═════ Excerpted records

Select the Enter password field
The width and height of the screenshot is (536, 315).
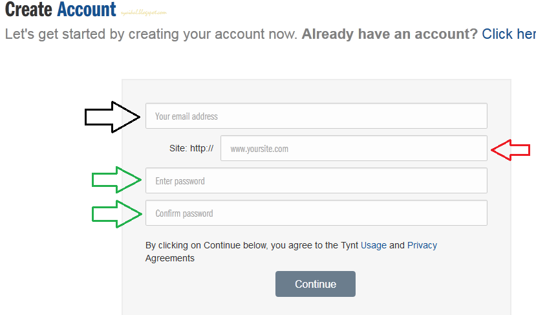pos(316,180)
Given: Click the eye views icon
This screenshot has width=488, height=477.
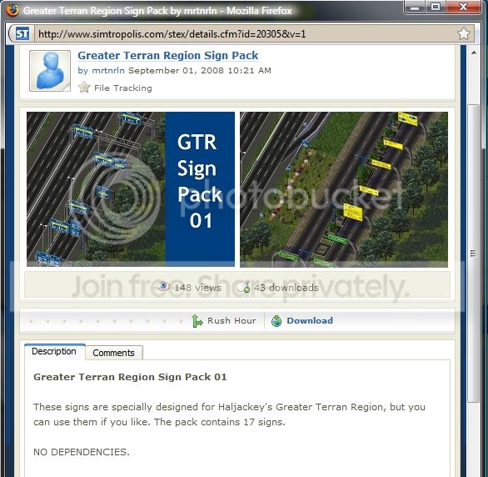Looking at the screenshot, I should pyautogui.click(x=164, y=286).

══════════

Work to complete → Produce an exact reprint of the entries, dropping the images.

Response →
Select the Enter password field
The width and height of the screenshot is (536, 315).
pos(316,180)
Given: Click the eye views icon
This screenshot has width=488, height=477.
Looking at the screenshot, I should pyautogui.click(x=164, y=286).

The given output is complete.